I mean really -- the cafeteria? What's on the menu; strombolis and gravy fries? How awkward will I feel sipping beer underneath the 6 foot tall portrait of St. Francis Xavier? Worse, should I drop my beer, wil my entire class reflexively chant, "dick" just as they did over dropped cafe trays all those years ago?
Besides, with a few exceptions, I still see the people that matter to me from that era. I kept my close friends -- and the few that drifted mostly did so for good reasons. Most of the time when I bump into old classmates, its usually a sad moment when I realize how little many of them of changed. (But, not always...)
Take, for example, my picture of Hugh Jackman's Wolverine posted above. (No, ladies, I didn't go to school with Hugh, so don't ask.) Isn't he silly looking.

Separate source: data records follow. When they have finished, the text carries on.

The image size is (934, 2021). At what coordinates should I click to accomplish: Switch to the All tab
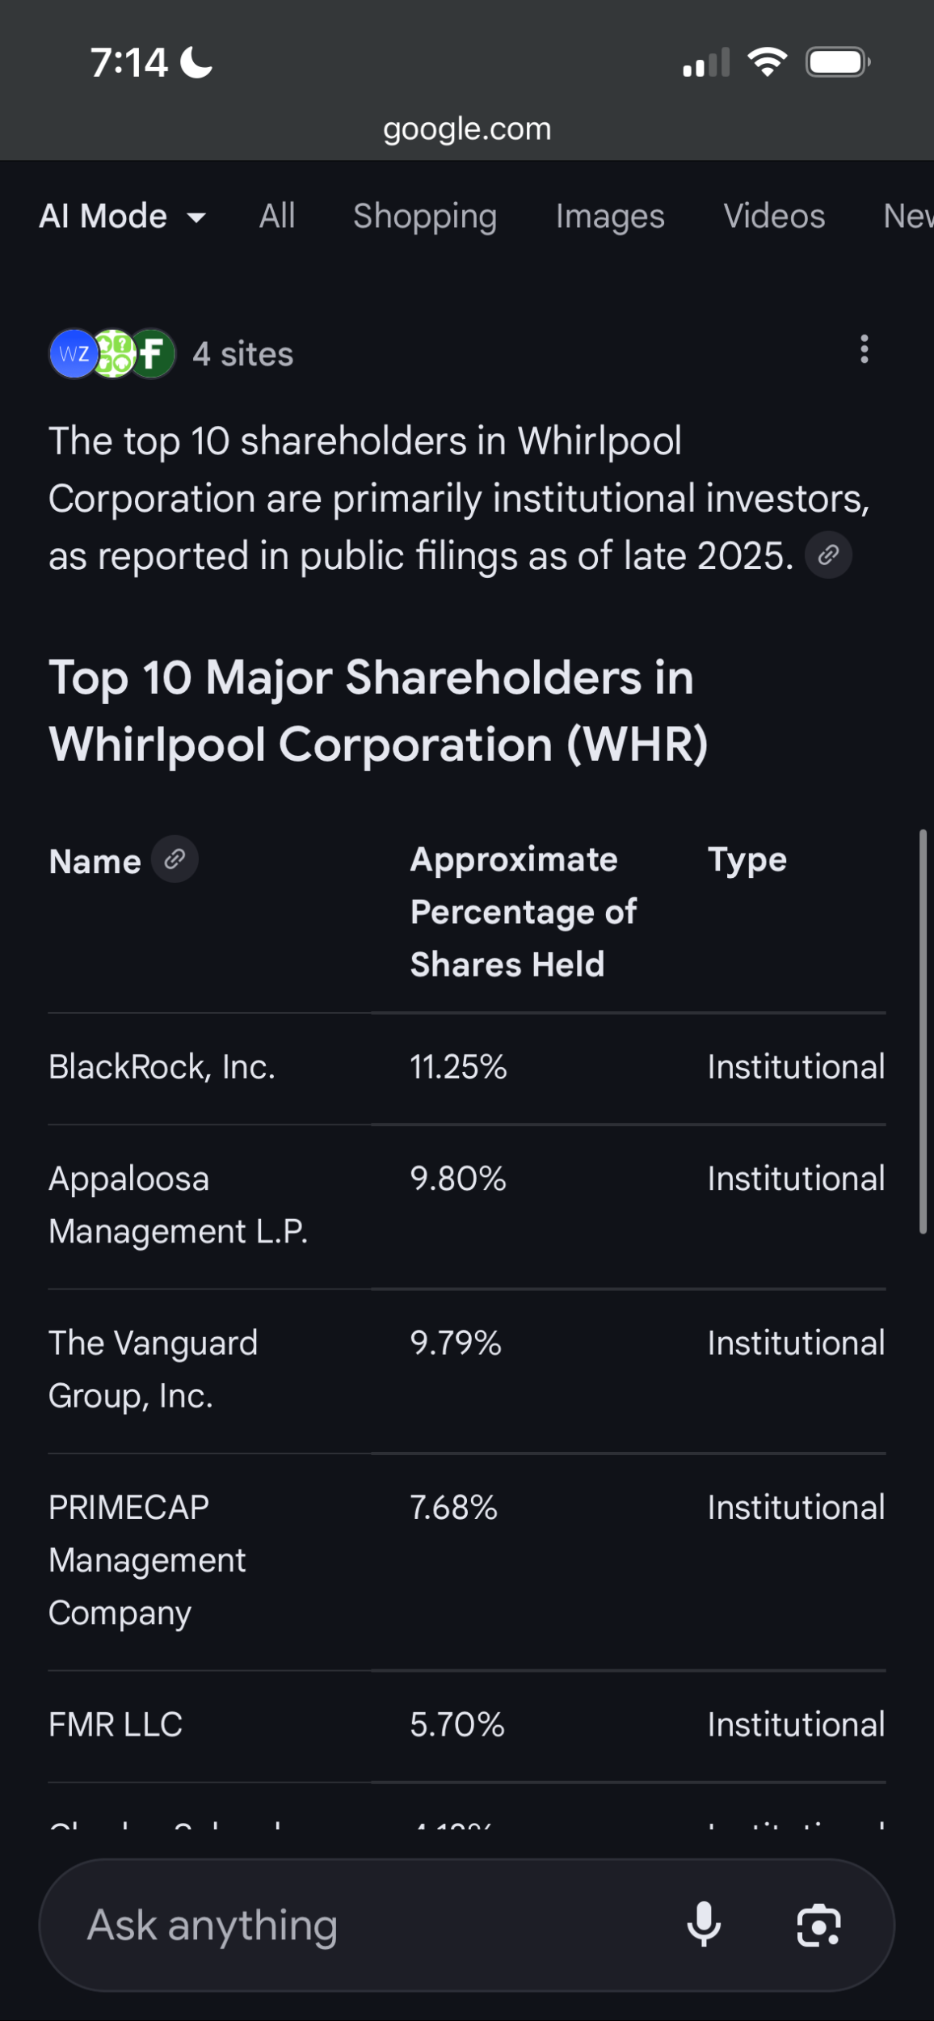(277, 217)
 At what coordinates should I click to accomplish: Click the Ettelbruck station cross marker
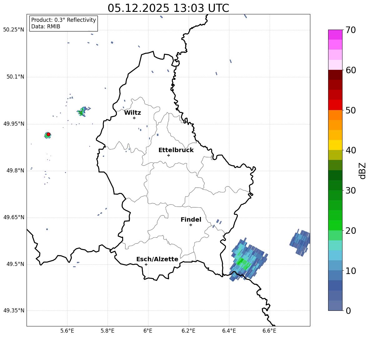168,155
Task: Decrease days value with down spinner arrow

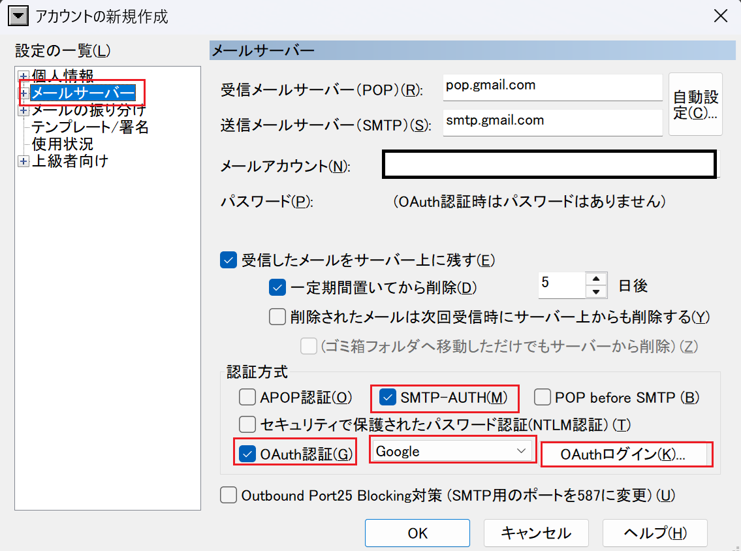Action: pyautogui.click(x=596, y=292)
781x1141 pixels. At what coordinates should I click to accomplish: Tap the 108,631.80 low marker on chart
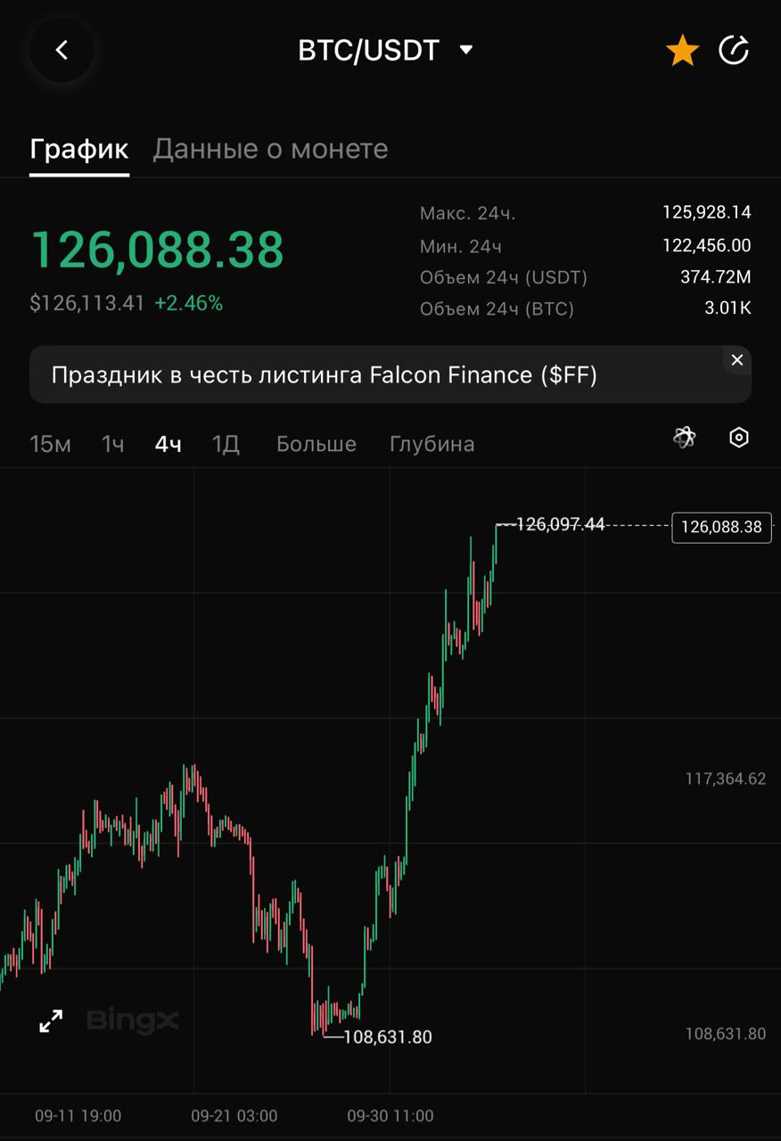click(x=386, y=1037)
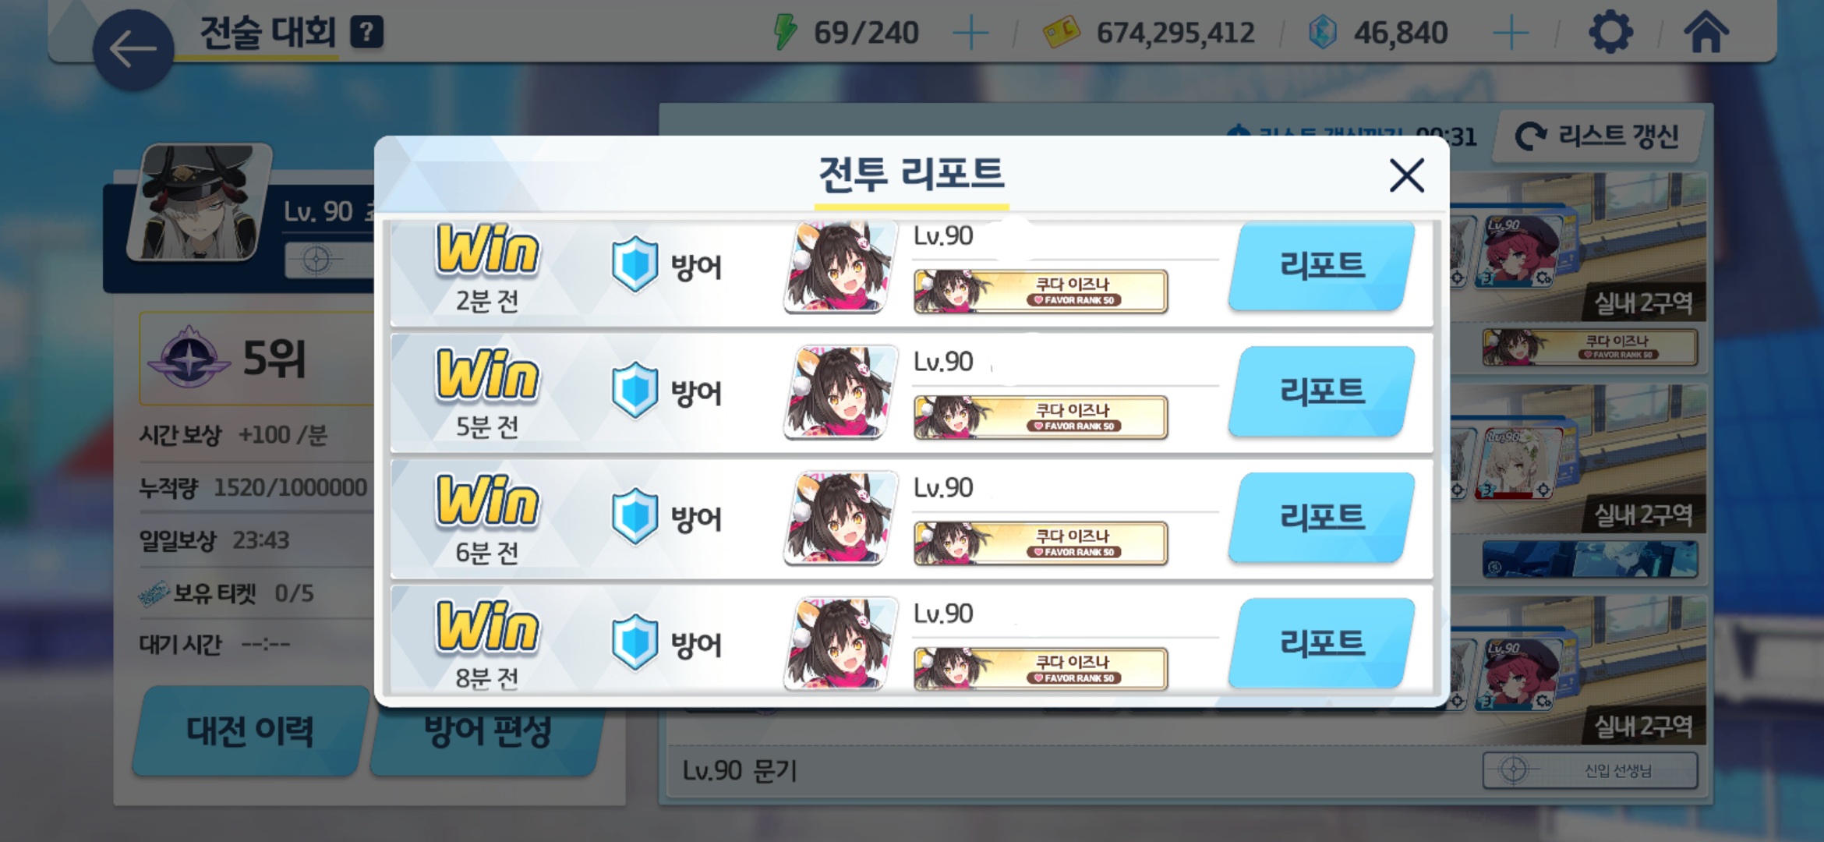Refresh the opponent list with 리스트 갱신
The width and height of the screenshot is (1824, 842).
coord(1598,136)

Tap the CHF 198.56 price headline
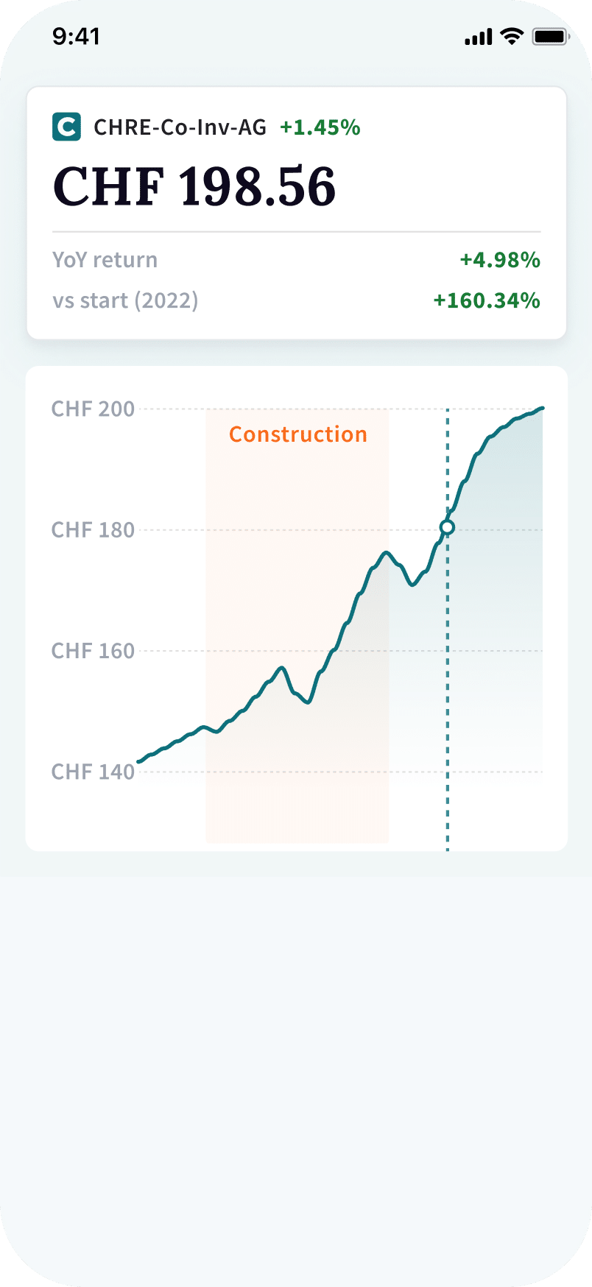[x=194, y=186]
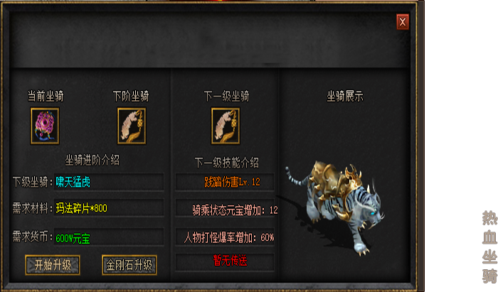This screenshot has width=498, height=292.
Task: Click the 坐骑进阶介绍 section title
Action: coord(92,160)
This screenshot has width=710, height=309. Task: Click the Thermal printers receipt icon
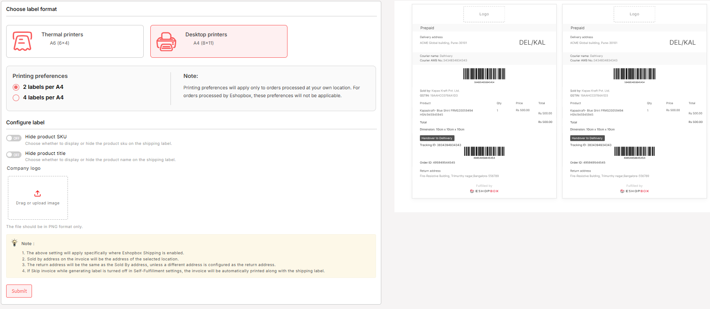(22, 41)
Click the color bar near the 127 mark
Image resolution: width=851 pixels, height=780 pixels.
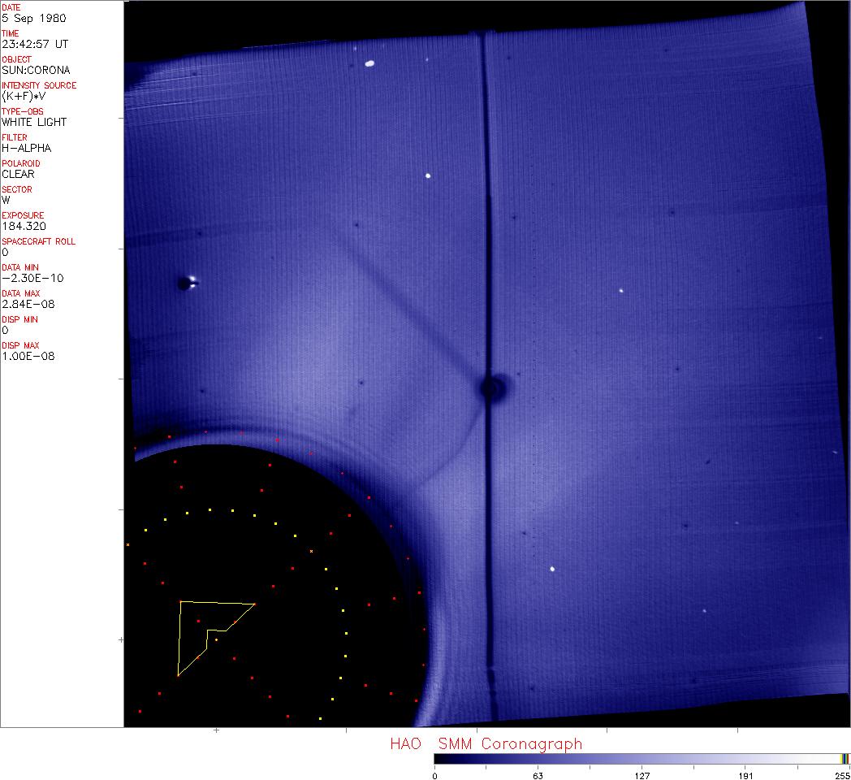(641, 759)
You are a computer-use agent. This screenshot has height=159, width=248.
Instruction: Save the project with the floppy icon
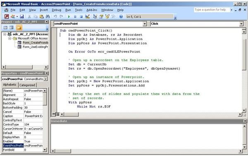pyautogui.click(x=22, y=17)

I have a theory that Wolverine is badass because he's defensive about that hair style. And believe me, that movie cut is tame compared to the super-pointy comic book version. So imagine my shock a few years ago when I turned the corner in my bookstore and found the class geek standing in the aisle wearing the same outfit I last saw him in: jeans, denim shirt, and jean jacket with super-hero buttons. And his haircut was the comic book Wolverine hair-do complete with the sideburns!
I turned tail before he could recognize me and hid in the stockroom. As I cowered in a dark corner, I realized with a shiver that my classmate had been browsing the new parent section.
The horror. The horror.
Maybe it's just me, but as Lovecraft put it, "There are some things man was not meant to know," and this was one of them. Do I really need to go to a reunion and discover roughly 200 different terrors like that? Or would I just confirm my classmates' suspicions about me?
I'll stay home and read comic books to my own daughter.